# Stored records
=======

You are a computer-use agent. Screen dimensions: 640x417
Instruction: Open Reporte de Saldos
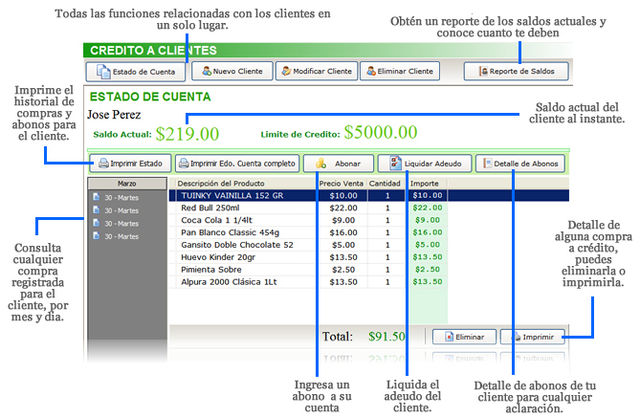[x=516, y=72]
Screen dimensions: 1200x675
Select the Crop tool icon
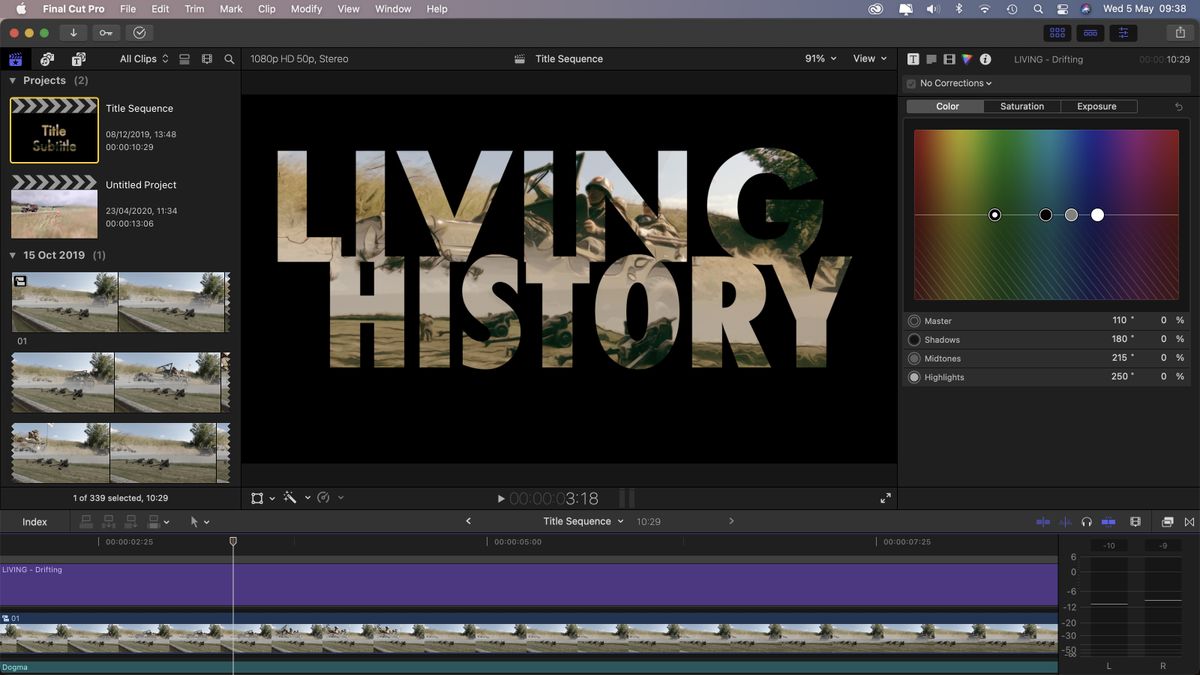258,497

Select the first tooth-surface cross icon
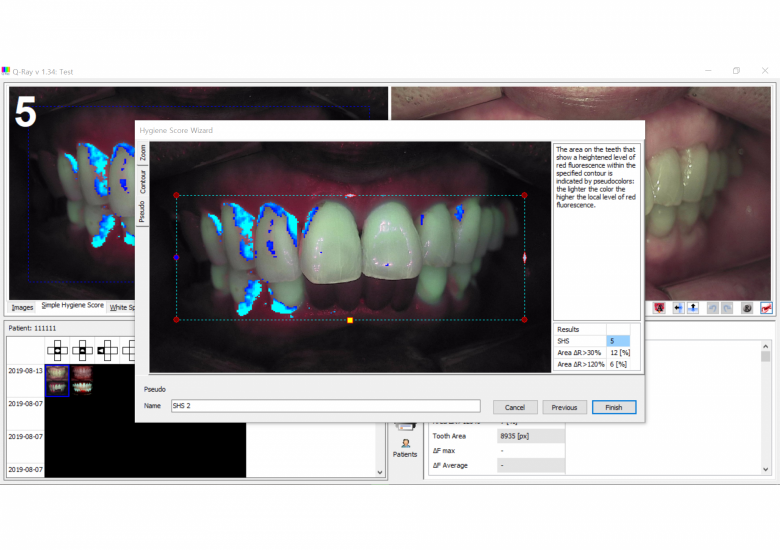pos(58,350)
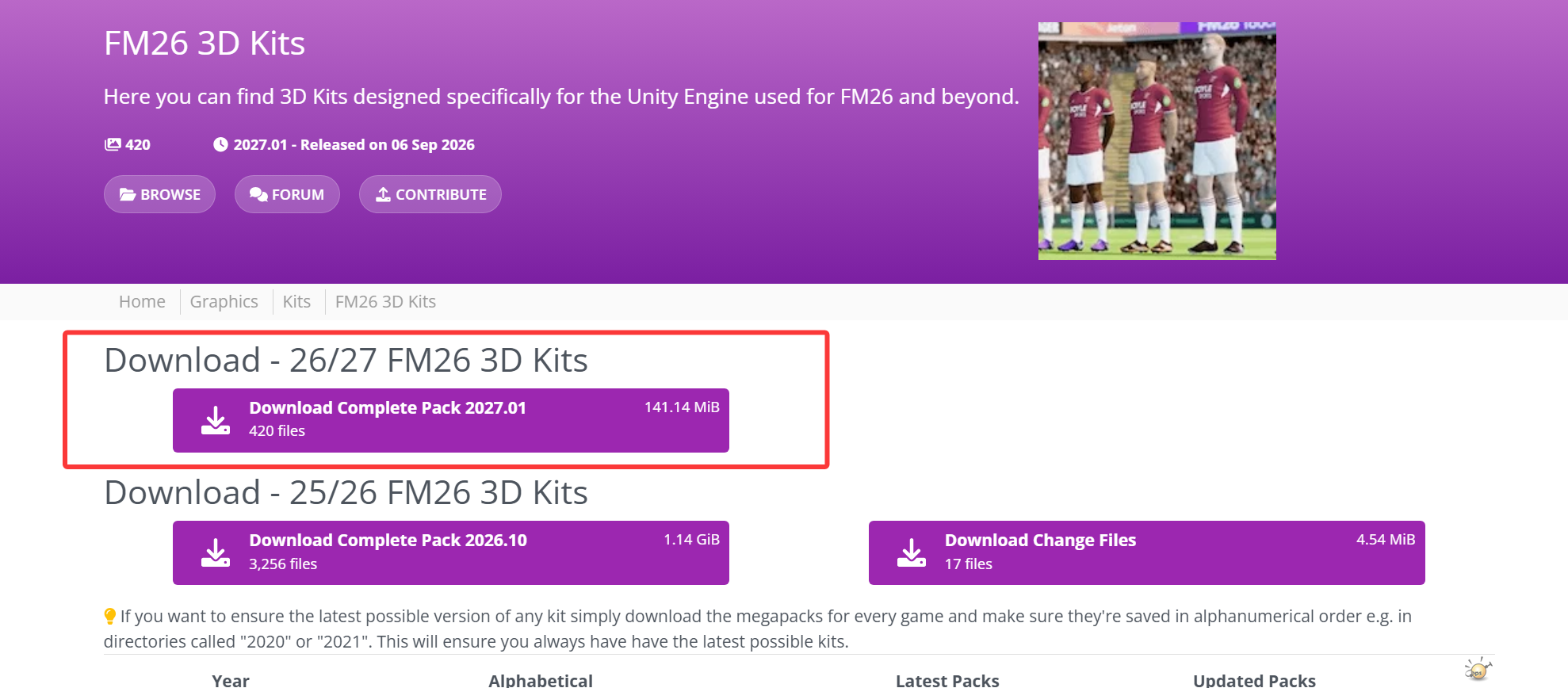Click the small bug icon at the bottom right
The width and height of the screenshot is (1568, 688).
click(1478, 668)
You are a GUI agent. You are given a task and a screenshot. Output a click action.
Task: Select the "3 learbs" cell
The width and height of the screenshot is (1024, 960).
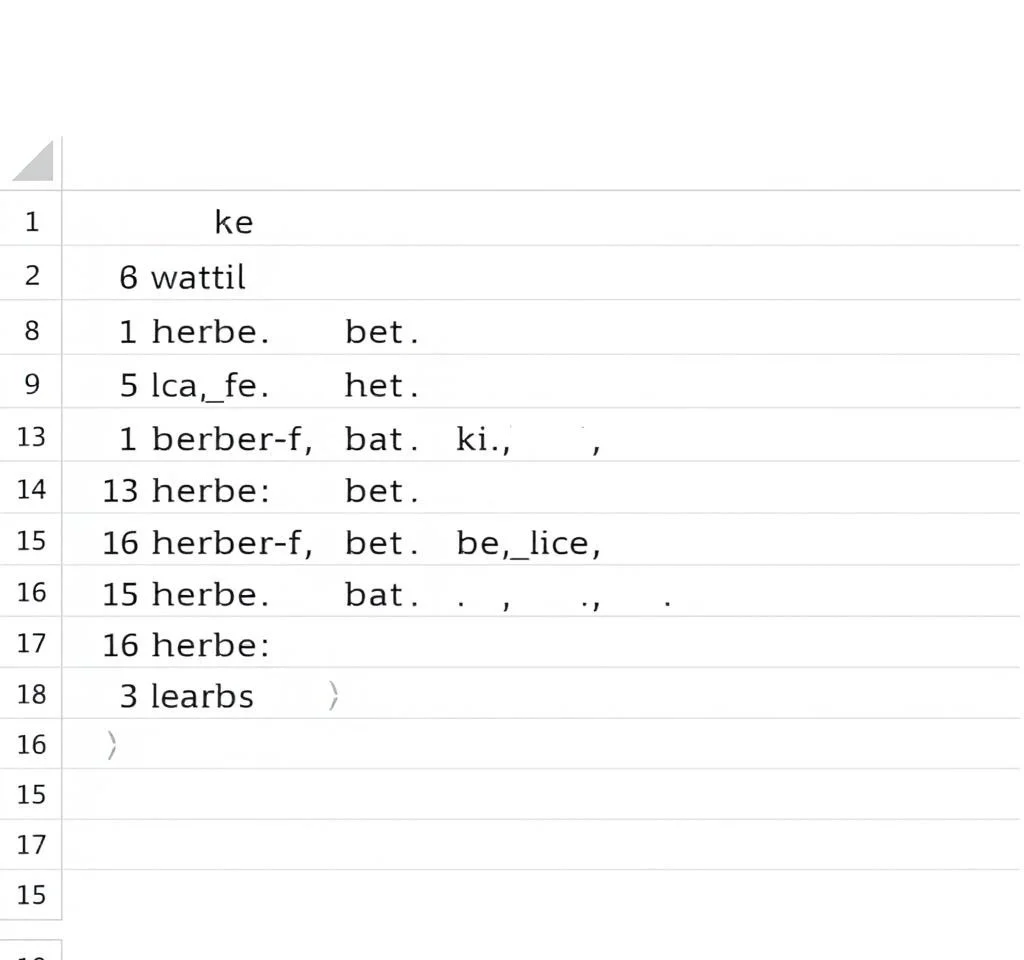187,695
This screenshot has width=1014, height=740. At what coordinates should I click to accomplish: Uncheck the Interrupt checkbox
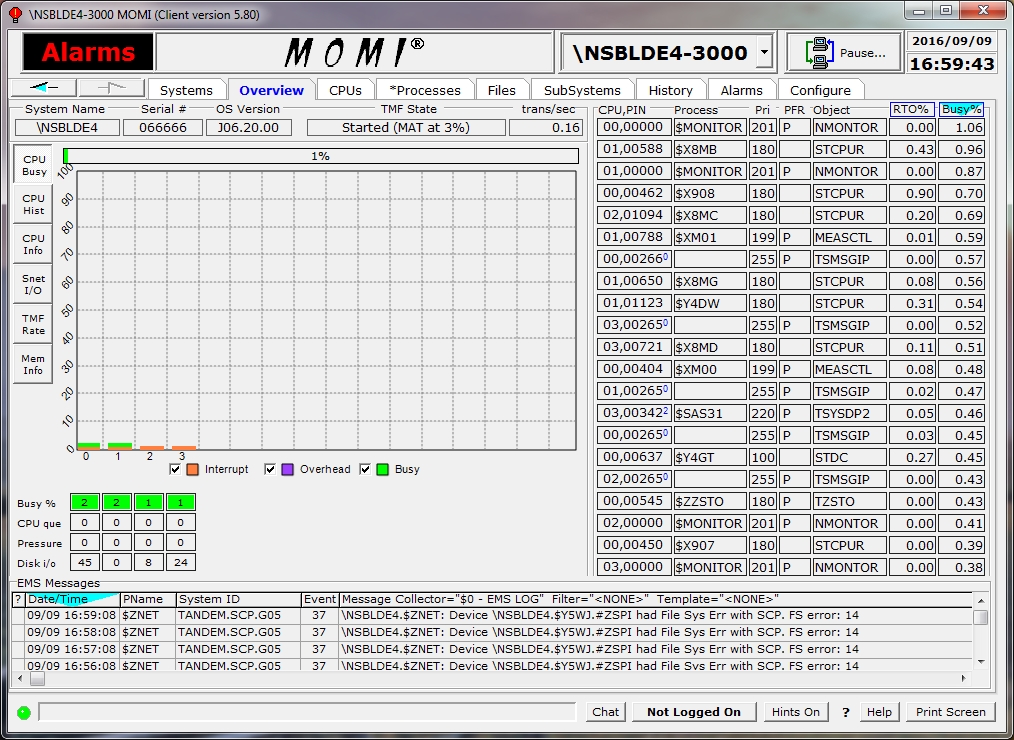pyautogui.click(x=176, y=469)
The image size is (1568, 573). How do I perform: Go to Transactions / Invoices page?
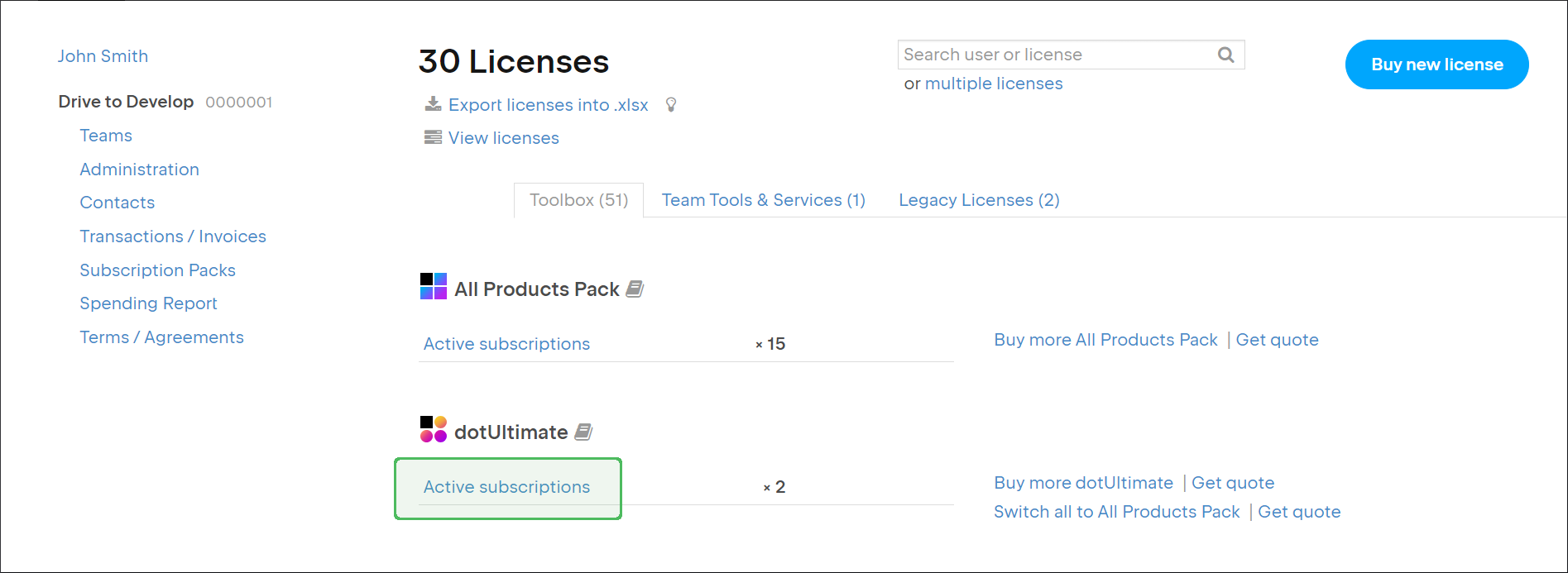click(173, 236)
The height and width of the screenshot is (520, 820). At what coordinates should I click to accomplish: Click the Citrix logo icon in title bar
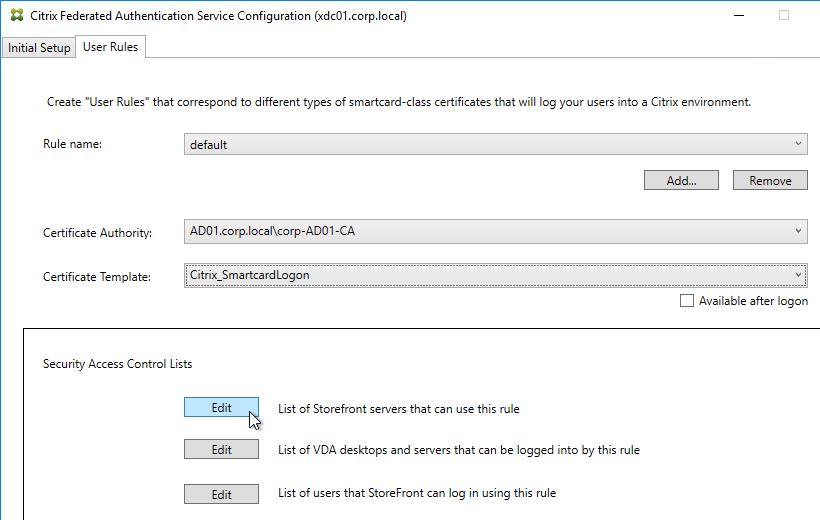tap(17, 15)
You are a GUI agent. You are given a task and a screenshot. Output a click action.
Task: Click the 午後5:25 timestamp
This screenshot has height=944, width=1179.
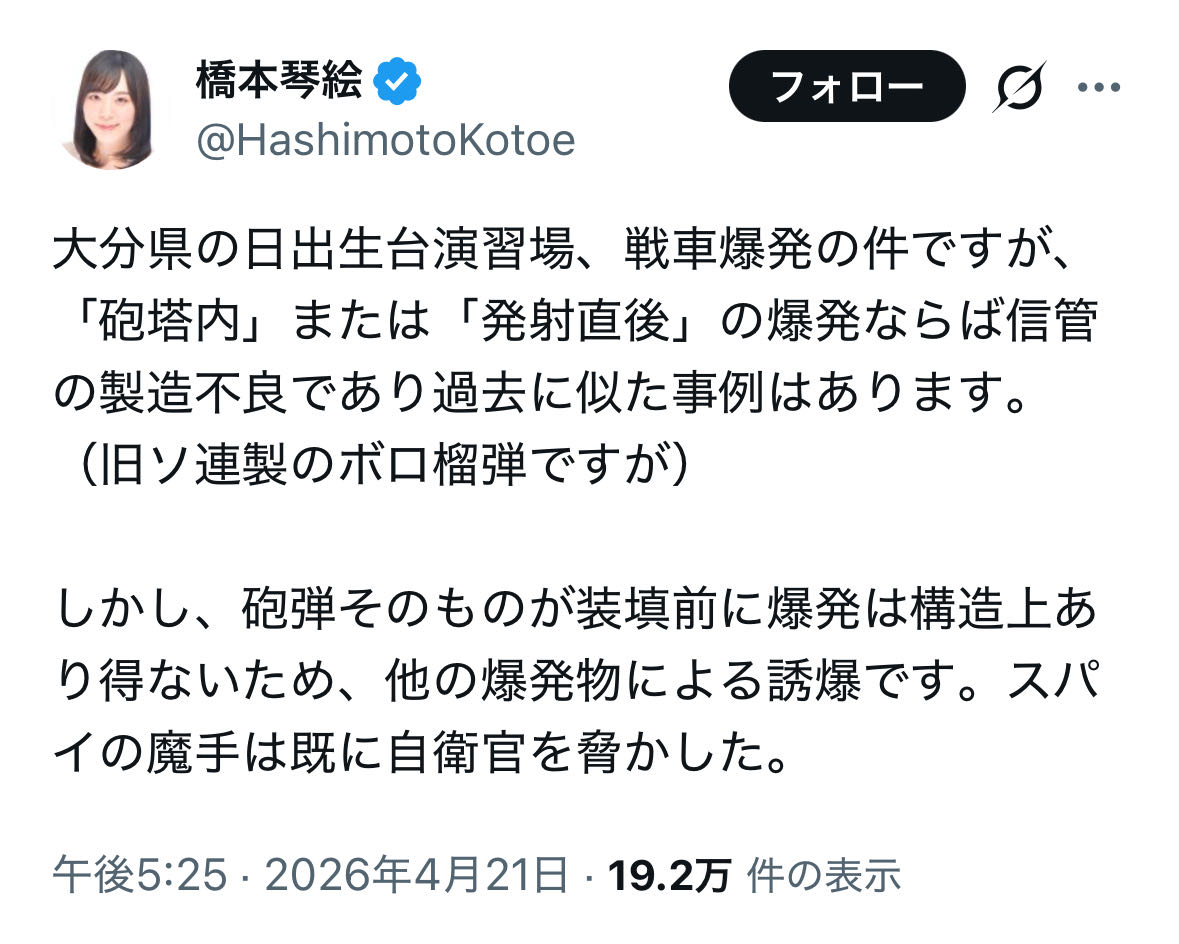(138, 875)
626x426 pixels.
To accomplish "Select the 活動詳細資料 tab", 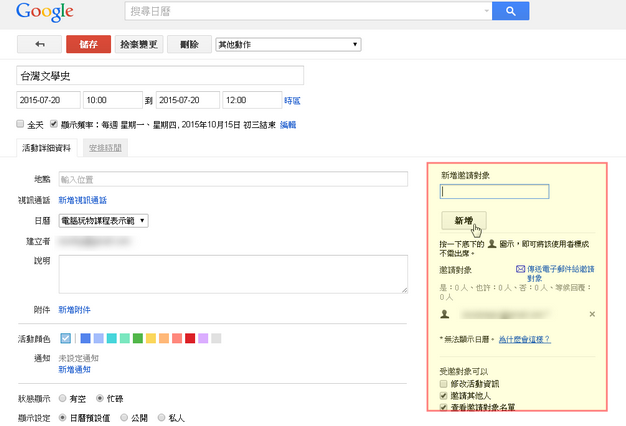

=======

# What you need to do
Copy the lines that hold the word "dimensions". Take them from the records above.

# Result of this task
You are a computer-use agent. Screen dimensions: 640x417
Screen dimensions: 1200x675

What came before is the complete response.